** WORK TO BE COMPLETED **
Find the word "agent" in the listing. Copy out each line where it occurs.

** GIVEN RECORDS **
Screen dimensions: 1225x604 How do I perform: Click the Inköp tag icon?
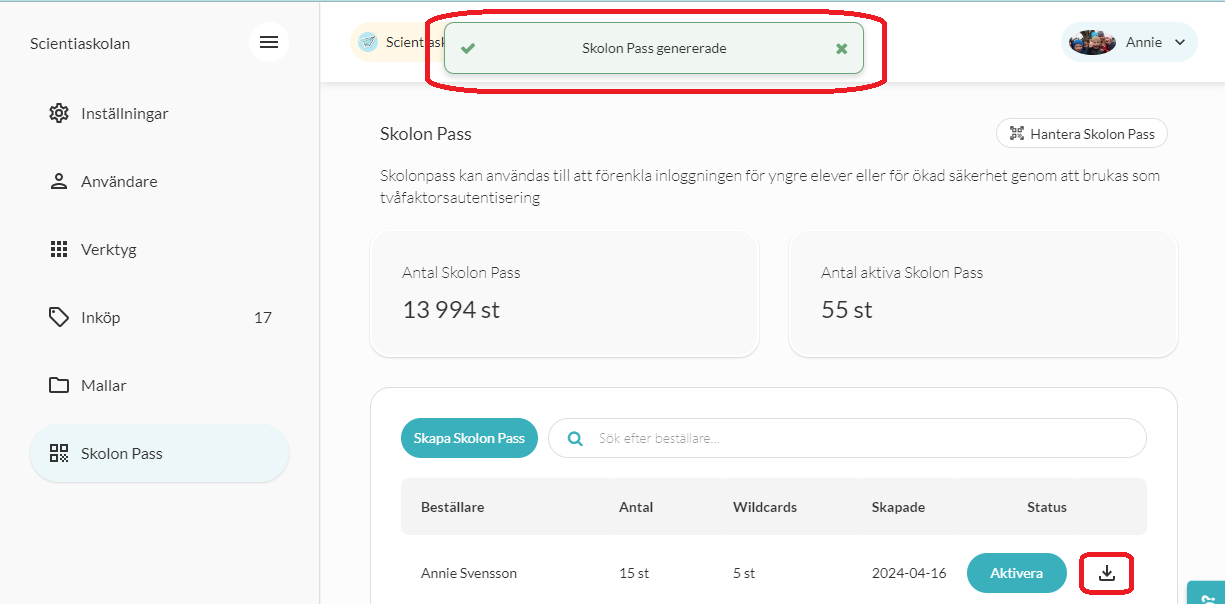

---

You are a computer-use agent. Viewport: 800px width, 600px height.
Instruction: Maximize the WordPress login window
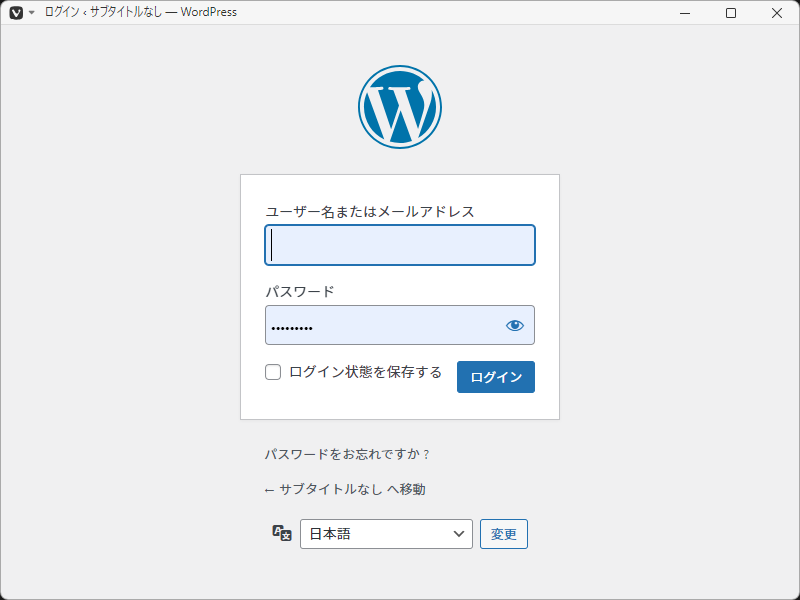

---

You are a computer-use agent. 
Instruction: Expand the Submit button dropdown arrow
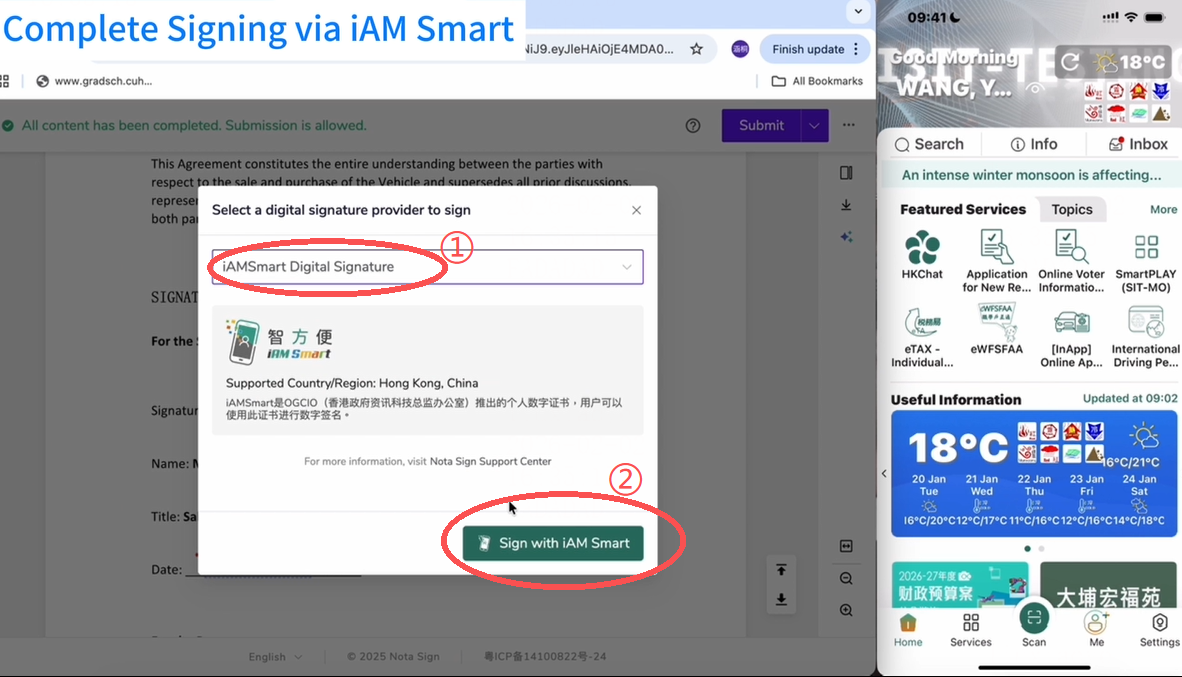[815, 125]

** EXERCISE RESULT **
You are a computer-use agent. Viewport: 800px width, 600px height.
You are a computer-use agent. 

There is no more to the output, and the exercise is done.